Our welfare state is founded on the principle that everyone contributes. In the past, self-employed individuals received less support than employees, which is why their NICs were substantially lower. However, the reality today is that access to the services that NICs fund is substantially the same for both the employed and the self-employed. The report therefore recommends that the new government consider how it can equalise NICs to ensure that the welfare pot is sufficiently funded.

3. Low levels of retirement saving by the self-employed should be tackled

The report argues that the current framework does not do enough to encourage self-employed people to save for retirement, which, in turn, increases the likelihood that they will need to depend on the welfare state in the future. This could lead to a welfare state crisis whereby there are not enough funds to meet demand. The report suggests looking at tax reforms to encourage greater contributions to pensions by the self-employed.

4. Assumption of worker status

The report recommends that the default position should be an assumption of worker status.
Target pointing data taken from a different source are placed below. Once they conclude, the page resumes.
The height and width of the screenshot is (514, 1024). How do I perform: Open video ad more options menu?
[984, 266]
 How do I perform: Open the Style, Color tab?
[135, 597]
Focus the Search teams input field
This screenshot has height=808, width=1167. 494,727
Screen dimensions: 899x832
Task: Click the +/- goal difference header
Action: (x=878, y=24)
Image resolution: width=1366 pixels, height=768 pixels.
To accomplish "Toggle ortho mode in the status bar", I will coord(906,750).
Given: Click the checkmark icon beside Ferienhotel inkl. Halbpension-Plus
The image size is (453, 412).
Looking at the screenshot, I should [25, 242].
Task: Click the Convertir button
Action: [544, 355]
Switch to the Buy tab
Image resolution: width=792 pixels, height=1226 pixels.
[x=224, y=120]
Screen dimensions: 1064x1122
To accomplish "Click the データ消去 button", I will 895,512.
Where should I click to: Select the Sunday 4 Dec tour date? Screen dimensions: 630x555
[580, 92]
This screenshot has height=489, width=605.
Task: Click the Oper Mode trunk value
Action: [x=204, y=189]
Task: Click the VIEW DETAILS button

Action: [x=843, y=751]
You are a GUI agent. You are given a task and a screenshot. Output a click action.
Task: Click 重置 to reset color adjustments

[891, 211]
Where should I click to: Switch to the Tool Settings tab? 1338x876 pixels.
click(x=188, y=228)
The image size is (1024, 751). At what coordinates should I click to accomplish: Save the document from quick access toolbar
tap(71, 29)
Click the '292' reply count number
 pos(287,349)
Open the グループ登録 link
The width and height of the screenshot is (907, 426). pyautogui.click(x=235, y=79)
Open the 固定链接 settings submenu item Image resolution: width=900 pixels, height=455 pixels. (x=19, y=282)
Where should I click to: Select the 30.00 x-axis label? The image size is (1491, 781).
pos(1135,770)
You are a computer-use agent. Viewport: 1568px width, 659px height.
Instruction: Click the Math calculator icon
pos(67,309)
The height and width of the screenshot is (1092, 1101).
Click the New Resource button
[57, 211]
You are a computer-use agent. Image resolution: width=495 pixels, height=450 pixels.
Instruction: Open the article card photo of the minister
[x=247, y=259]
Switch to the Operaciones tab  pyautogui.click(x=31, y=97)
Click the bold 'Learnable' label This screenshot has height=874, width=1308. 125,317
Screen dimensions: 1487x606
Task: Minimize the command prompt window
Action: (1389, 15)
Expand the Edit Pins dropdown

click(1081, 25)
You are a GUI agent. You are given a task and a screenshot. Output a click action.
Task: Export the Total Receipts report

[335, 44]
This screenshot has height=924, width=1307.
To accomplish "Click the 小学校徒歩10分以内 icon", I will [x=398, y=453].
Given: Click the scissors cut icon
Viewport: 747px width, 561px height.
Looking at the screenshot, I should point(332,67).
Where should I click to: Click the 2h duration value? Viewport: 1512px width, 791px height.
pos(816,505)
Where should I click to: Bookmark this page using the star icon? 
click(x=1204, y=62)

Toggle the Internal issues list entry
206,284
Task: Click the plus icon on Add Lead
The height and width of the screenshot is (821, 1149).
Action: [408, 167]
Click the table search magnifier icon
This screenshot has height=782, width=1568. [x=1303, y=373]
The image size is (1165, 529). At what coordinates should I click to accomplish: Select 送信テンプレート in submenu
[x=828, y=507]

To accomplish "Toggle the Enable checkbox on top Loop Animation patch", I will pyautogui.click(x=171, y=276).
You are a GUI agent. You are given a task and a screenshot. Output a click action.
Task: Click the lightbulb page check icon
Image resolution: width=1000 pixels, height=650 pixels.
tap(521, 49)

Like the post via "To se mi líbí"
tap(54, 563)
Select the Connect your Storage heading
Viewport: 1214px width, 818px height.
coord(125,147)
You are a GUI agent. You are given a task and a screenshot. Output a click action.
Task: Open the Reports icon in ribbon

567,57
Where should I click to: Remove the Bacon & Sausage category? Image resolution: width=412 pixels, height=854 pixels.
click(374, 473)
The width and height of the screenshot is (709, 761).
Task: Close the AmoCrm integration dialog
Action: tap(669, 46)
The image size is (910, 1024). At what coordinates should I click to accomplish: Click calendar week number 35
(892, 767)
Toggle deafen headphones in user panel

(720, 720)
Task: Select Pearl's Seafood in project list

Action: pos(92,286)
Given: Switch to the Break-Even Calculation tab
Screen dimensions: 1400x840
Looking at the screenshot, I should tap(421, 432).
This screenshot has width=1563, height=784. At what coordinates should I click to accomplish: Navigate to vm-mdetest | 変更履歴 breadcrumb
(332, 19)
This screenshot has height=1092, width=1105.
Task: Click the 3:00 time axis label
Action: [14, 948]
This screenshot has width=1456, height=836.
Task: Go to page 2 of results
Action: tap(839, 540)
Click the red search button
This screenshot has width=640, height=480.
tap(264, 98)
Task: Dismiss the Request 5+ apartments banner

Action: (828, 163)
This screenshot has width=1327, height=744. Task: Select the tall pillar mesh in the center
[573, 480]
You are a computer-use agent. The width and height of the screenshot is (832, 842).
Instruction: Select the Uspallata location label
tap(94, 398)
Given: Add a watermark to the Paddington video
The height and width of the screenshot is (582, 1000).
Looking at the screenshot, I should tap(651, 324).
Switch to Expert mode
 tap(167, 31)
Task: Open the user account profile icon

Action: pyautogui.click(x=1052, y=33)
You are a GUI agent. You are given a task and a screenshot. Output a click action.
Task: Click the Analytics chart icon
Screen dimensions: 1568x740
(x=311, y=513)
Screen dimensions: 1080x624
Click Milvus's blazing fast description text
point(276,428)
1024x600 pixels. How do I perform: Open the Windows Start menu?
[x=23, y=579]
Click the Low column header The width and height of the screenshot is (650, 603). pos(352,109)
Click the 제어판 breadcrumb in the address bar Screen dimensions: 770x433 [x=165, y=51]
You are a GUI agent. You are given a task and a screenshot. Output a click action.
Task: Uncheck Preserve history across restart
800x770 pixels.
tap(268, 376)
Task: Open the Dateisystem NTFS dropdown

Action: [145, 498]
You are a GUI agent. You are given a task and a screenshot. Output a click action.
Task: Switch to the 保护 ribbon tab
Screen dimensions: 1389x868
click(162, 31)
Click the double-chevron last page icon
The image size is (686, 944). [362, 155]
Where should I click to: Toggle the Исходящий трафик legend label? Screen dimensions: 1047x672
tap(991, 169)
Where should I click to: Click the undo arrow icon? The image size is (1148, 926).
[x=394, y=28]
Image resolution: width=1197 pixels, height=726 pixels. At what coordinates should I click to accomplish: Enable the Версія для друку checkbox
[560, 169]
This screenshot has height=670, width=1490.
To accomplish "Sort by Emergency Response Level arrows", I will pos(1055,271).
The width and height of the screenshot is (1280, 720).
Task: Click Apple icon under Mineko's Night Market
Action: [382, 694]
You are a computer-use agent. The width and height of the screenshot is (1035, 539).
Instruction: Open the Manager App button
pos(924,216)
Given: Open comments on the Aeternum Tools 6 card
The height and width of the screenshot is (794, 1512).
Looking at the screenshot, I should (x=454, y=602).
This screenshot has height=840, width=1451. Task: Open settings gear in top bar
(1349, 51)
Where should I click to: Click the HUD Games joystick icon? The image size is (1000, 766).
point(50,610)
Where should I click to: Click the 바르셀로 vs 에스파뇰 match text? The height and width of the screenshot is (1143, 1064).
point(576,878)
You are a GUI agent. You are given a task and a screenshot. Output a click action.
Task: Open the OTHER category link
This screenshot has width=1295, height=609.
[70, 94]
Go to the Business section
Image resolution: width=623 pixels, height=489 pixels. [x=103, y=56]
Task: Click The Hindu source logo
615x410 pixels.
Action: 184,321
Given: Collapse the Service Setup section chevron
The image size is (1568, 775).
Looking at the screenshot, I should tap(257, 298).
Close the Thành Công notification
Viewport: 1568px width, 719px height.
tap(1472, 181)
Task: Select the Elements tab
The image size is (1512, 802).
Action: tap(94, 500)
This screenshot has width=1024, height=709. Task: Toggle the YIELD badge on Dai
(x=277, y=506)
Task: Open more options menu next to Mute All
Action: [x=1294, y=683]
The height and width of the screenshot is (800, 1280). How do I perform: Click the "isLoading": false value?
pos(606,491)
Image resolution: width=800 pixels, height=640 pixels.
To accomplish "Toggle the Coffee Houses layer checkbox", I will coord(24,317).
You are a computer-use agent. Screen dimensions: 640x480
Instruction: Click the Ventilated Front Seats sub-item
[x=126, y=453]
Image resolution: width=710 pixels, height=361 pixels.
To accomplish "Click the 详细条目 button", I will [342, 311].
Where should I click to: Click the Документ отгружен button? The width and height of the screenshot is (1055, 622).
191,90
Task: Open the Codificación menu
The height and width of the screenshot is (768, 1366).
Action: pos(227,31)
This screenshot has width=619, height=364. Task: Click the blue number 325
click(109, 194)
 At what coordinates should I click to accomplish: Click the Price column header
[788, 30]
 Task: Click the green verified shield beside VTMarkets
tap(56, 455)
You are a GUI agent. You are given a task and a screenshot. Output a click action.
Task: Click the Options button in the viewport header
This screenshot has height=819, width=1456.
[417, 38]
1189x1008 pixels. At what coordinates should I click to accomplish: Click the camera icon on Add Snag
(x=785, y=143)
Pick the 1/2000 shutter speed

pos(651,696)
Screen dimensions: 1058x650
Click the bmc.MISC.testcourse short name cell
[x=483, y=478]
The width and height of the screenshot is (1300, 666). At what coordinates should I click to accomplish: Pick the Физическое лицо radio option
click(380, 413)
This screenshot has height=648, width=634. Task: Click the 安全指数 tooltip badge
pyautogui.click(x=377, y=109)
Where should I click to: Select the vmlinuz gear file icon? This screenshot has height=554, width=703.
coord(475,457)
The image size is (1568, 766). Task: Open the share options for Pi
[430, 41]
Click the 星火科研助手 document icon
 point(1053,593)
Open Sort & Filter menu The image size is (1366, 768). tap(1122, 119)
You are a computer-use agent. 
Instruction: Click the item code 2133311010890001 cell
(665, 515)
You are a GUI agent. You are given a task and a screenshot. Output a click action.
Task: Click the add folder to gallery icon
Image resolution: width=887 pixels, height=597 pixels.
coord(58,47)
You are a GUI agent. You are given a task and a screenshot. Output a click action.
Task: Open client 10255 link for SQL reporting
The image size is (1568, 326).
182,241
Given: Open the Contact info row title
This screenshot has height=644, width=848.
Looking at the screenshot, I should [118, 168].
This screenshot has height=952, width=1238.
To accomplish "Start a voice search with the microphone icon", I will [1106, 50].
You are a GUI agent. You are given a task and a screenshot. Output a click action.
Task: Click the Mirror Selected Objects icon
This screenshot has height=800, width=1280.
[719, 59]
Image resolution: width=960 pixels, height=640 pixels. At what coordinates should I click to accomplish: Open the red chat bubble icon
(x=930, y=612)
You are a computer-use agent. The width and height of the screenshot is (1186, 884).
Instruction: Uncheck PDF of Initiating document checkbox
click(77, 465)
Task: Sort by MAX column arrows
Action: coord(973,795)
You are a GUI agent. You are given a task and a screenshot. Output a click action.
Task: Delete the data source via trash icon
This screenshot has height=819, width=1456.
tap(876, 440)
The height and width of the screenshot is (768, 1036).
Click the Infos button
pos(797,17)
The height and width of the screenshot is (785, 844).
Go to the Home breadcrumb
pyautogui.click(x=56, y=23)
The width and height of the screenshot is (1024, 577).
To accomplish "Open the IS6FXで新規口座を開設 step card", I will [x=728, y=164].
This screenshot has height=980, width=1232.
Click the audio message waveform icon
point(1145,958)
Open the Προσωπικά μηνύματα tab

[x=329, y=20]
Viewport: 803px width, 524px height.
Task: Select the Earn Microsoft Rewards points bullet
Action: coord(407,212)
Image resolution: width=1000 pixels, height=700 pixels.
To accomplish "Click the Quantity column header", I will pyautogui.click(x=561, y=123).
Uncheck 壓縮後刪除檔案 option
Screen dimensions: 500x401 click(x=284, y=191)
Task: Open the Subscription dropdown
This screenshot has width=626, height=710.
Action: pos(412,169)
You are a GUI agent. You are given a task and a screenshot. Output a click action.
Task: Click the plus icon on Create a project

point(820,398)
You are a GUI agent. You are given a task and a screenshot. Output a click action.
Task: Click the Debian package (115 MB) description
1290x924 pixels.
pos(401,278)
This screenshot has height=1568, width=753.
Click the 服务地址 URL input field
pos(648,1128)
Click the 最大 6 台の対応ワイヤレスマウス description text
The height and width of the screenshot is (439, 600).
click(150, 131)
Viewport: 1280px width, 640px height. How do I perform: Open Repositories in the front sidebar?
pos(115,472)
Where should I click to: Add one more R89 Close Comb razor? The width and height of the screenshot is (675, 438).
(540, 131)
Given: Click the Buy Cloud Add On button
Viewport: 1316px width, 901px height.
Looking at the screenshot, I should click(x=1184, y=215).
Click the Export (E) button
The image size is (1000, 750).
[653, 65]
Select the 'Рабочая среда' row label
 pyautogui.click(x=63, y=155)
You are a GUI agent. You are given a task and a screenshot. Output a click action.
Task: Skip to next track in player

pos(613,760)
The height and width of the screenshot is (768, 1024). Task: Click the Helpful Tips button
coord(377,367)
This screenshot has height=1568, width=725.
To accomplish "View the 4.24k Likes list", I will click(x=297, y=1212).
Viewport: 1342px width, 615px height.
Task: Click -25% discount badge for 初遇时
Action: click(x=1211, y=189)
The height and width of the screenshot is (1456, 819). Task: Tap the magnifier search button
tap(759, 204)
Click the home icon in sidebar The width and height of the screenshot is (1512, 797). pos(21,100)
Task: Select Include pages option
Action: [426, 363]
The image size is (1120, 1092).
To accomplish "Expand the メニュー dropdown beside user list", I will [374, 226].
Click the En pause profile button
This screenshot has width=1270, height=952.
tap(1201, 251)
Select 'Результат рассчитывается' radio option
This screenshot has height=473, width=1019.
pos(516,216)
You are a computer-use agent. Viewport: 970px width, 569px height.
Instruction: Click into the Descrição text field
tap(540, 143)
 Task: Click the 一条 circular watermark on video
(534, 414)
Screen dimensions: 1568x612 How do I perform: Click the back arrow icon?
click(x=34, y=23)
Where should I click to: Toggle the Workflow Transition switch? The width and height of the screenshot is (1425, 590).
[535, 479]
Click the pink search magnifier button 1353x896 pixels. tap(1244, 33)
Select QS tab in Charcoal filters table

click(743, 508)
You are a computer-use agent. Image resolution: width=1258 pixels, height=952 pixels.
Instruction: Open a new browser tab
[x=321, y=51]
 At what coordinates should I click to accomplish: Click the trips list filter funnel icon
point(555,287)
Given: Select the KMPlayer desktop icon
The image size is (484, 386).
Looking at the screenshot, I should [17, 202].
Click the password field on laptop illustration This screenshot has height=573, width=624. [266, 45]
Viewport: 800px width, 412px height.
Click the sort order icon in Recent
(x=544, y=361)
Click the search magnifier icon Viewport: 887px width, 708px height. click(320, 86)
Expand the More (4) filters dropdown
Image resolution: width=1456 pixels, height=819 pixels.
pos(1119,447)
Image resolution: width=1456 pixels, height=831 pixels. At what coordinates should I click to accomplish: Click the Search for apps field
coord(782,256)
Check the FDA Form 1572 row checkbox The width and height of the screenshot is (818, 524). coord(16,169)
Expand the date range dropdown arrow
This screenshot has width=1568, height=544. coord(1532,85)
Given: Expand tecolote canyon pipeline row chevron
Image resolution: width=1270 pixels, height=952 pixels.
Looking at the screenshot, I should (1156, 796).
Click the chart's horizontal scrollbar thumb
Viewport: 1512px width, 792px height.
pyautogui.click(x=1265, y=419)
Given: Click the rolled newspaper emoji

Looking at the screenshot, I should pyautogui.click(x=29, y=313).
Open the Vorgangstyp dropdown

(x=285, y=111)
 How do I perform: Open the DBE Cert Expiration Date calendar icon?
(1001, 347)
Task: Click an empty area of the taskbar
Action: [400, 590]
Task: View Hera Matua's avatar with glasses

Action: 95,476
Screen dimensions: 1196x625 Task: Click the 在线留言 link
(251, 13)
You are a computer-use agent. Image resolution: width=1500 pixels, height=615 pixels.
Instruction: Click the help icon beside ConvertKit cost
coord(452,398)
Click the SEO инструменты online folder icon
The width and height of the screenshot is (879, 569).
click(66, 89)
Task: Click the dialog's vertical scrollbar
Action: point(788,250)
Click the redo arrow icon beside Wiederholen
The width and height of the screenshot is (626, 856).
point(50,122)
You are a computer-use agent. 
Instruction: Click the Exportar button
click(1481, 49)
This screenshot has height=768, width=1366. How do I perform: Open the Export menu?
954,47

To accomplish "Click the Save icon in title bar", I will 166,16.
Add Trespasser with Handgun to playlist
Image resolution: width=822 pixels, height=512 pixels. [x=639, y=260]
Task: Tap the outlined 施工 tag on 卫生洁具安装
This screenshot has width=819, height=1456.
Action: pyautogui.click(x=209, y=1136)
The onus would then be on employers to provide basic rights and benefits (for example, national minimum wage and paid holiday). If they wanted to argue that individuals were self-employed the burden of proof would rest with them rather than the individuals.

5. Encouraging real self-employment

Job centres focus on getting individuals into employment (rather than self-employment). The report suggests that whilst employment may be suitable for most individuals, more support should be available for helping people launch (or re-launch) self-employed careers. This would avoid stifling genuine entrepreneurs and viable new businesses.

It will be interesting to see how the findings of this report and the findings of the upcoming Taylor review of modern working practices compare. However there seems to be increasing pressure on government to ensure that gig economy workers are afforded at least basic rights. This, along with a growing body of case law from the employment tribunal that is critical of the gig economy model, means that employers utilising such a model should start to look at ways to address these problems before they are forced to.